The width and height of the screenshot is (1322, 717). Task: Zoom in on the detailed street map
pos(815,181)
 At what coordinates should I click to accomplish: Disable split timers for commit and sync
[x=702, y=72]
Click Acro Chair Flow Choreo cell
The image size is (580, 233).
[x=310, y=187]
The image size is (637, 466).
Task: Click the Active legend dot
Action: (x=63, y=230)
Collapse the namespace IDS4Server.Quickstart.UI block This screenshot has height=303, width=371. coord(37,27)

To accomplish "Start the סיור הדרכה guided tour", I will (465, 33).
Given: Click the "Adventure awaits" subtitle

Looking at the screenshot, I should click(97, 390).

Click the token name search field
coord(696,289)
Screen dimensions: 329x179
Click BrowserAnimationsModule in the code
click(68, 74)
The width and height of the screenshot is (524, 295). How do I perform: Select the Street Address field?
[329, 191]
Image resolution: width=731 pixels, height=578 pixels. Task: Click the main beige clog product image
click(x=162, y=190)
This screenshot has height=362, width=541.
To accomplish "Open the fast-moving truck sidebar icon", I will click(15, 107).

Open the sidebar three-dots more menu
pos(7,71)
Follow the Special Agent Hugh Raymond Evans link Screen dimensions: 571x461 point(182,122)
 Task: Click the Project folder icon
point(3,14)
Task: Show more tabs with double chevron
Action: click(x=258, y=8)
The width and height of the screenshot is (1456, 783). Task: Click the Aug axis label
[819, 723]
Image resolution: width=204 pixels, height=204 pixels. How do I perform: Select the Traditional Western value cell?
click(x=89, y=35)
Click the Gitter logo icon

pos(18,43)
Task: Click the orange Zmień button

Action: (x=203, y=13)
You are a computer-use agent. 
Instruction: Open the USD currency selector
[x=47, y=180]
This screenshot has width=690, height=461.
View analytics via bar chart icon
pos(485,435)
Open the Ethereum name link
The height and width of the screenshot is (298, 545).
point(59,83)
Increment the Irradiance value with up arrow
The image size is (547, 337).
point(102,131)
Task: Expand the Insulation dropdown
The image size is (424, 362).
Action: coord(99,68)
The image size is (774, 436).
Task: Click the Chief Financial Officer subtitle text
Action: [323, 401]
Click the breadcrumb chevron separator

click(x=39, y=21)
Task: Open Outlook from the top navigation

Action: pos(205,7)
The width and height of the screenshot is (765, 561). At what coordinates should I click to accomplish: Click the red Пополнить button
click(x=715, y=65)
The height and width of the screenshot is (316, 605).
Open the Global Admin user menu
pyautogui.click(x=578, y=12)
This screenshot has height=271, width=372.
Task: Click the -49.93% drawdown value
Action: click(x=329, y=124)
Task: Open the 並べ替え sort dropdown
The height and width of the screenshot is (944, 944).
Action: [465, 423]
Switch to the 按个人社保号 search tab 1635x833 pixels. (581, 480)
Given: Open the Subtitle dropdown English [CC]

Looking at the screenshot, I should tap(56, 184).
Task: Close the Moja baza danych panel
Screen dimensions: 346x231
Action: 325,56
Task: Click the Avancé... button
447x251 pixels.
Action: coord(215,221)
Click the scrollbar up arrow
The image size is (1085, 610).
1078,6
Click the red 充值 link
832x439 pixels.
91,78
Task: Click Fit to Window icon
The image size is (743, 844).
━━━
▶ **AIM OF THE TASK**: Using the listing above, print every entry verbatim.

▶ **ANSWER AREA**:
The width and height of the screenshot is (1322, 717). Task: Zoom in on the detailed street map
pos(815,181)
 At what coordinates should I click to accomplish: Disable split timers for commit and sync
[x=702, y=72]
Click Acro Chair Flow Choreo cell
The image size is (580, 233).
[x=310, y=187]
The image size is (637, 466).
Task: Click the Active legend dot
Action: (x=63, y=230)
Collapse the namespace IDS4Server.Quickstart.UI block This screenshot has height=303, width=371. coord(37,27)

To accomplish "Start the סיור הדרכה guided tour", I will (465, 33).
Given: Click the "Adventure awaits" subtitle

Looking at the screenshot, I should click(97, 390).

Click the token name search field
coord(696,289)
Screen dimensions: 329x179
Click BrowserAnimationsModule in the code
click(68, 74)
The width and height of the screenshot is (524, 295). How do I perform: Select the Street Address field?
[329, 191]
Image resolution: width=731 pixels, height=578 pixels. Task: Click the main beige clog product image
click(x=162, y=190)
This screenshot has height=362, width=541.
To accomplish "Open the fast-moving truck sidebar icon", I will click(15, 107).

Open the sidebar three-dots more menu
pos(7,71)
Follow the Special Agent Hugh Raymond Evans link Screen dimensions: 571x461 point(182,122)
 Task: Click the Project folder icon
point(3,14)
Task: Show more tabs with double chevron
Action: click(x=258, y=8)
The width and height of the screenshot is (1456, 783). Task: Click the Aug axis label
[819, 723]
Image resolution: width=204 pixels, height=204 pixels. How do I perform: Select the Traditional Western value cell?
click(x=89, y=35)
Click the Gitter logo icon

pos(18,43)
Task: Click the orange Zmień button

Action: (x=203, y=13)
You are a computer-use agent. 
Instruction: Open the USD currency selector
[x=47, y=180]
This screenshot has width=690, height=461.
View analytics via bar chart icon
pos(485,435)
Open the Ethereum name link
The height and width of the screenshot is (298, 545).
point(59,83)
Increment the Irradiance value with up arrow
The image size is (547, 337).
point(102,131)
Task: Expand the Insulation dropdown
The image size is (424, 362).
Action: coord(99,68)
The image size is (774, 436).
Task: Click the Chief Financial Officer subtitle text
Action: [323, 401]
Click the breadcrumb chevron separator

click(x=39, y=21)
Task: Open Outlook from the top navigation

Action: pos(205,7)
The width and height of the screenshot is (765, 561). At what coordinates should I click to accomplish: Click the red Пополнить button
click(x=715, y=65)
The height and width of the screenshot is (316, 605).
Open the Global Admin user menu
pyautogui.click(x=578, y=12)
This screenshot has height=271, width=372.
Task: Click the -49.93% drawdown value
Action: click(x=329, y=124)
Task: Open the 並べ替え sort dropdown
The height and width of the screenshot is (944, 944).
Action: [465, 423]
Switch to the 按个人社保号 search tab 1635x833 pixels. (581, 480)
Given: Open the Subtitle dropdown English [CC]

Looking at the screenshot, I should tap(56, 184).
Task: Close the Moja baza danych panel
Screen dimensions: 346x231
Action: 325,56
Task: Click the Avancé... button
447x251 pixels.
Action: coord(215,221)
Click the scrollbar up arrow
The image size is (1085, 610).
1078,6
Click the red 充值 link
832x439 pixels.
91,78
Task: Click Fit to Window icon
The image size is (743, 844).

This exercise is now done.